● **About this exercise**
Go through the records below and show every line with the string "square".

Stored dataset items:

----

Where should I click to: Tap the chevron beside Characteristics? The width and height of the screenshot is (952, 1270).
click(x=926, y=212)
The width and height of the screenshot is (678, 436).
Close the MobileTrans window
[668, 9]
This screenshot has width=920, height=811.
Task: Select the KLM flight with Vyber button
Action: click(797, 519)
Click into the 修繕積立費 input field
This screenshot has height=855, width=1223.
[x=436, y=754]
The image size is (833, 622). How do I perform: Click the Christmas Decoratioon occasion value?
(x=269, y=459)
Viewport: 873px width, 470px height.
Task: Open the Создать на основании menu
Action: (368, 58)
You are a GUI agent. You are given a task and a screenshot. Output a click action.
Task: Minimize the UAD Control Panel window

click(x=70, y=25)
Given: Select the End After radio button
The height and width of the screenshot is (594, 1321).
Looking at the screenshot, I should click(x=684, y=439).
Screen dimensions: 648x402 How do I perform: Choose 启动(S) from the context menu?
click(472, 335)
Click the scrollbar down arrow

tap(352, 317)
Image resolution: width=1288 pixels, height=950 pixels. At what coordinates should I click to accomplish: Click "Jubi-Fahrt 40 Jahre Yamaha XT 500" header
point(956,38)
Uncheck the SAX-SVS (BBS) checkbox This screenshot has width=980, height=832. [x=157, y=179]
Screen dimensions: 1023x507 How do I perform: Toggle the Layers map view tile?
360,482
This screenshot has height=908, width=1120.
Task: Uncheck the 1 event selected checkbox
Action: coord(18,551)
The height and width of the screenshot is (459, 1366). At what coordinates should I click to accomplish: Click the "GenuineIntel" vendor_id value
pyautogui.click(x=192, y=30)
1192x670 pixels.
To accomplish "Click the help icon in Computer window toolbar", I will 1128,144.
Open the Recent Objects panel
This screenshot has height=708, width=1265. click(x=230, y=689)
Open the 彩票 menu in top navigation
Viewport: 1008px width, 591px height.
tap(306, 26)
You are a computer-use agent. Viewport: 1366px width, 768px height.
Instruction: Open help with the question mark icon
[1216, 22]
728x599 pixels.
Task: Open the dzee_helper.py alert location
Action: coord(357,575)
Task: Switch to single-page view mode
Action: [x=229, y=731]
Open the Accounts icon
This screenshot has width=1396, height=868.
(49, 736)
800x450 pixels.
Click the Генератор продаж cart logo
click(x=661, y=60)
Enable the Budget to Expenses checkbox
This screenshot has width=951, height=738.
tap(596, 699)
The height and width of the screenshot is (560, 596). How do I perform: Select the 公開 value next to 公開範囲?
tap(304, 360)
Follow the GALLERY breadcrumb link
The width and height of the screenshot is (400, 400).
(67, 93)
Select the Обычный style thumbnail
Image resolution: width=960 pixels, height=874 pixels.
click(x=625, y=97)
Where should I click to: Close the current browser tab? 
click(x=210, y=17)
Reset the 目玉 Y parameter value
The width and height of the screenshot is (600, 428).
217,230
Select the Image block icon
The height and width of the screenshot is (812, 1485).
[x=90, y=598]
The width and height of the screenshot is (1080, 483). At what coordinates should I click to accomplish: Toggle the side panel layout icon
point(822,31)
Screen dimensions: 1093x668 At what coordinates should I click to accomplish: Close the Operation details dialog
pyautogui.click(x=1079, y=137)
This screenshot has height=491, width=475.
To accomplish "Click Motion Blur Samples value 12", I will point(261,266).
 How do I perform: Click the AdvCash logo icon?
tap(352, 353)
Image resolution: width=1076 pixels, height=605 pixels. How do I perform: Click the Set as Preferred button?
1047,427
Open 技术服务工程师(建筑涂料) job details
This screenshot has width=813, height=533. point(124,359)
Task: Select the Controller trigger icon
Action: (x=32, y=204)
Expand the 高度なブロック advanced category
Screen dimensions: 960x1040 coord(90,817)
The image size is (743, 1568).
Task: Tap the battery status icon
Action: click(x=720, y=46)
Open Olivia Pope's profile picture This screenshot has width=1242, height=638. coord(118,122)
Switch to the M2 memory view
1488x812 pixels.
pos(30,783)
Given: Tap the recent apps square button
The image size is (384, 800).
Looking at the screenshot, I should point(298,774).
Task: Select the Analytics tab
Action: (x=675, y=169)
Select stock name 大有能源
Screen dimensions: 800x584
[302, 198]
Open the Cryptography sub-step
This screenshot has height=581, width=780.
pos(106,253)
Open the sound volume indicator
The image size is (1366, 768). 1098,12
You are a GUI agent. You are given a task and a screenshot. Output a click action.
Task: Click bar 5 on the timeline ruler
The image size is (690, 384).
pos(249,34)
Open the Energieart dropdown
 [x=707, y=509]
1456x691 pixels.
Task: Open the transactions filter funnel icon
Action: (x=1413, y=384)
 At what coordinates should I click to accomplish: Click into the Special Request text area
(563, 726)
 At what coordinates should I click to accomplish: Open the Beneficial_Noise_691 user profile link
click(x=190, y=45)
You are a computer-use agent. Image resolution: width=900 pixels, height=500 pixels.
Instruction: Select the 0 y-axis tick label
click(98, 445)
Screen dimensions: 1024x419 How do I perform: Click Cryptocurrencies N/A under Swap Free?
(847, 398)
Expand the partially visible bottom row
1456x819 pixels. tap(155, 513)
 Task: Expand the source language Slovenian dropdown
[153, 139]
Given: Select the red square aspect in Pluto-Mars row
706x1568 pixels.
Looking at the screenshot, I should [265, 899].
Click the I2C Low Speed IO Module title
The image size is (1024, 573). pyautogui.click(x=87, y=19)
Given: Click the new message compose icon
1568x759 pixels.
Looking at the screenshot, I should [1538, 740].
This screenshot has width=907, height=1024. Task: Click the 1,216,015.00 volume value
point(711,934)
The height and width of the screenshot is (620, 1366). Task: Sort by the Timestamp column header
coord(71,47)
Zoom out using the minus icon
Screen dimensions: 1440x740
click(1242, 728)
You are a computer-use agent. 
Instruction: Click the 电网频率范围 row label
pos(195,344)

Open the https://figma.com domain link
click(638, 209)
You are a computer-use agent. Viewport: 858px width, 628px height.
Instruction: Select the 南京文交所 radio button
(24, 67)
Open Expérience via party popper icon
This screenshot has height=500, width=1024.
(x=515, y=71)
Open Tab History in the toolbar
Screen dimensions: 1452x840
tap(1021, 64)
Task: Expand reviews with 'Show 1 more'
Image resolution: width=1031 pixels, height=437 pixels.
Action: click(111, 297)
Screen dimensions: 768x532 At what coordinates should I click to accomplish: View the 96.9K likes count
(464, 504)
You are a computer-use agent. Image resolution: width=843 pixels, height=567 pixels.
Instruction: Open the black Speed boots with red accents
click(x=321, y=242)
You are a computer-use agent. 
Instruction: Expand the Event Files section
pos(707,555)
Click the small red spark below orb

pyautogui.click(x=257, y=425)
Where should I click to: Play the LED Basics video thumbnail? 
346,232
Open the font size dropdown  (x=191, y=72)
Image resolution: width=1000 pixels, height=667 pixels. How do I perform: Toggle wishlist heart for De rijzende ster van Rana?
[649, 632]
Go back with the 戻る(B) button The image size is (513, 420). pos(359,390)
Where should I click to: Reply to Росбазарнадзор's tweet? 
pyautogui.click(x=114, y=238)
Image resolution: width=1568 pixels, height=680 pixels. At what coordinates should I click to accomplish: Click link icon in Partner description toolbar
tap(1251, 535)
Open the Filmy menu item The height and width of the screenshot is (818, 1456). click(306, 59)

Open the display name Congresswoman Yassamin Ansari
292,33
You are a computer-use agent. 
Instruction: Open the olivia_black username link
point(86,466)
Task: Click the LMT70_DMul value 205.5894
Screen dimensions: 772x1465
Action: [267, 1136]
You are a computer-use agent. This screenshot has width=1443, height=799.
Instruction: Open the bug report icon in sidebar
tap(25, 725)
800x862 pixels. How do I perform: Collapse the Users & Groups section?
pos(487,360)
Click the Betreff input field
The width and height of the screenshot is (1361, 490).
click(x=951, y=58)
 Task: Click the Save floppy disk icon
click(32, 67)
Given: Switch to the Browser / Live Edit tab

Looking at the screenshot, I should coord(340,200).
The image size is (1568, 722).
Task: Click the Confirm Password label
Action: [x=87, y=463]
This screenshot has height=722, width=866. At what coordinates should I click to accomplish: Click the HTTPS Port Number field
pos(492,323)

----

● **Exercise answer**
Given: Tap the recent apps square button
Given: Select the red square aspect in Pluto-Mars row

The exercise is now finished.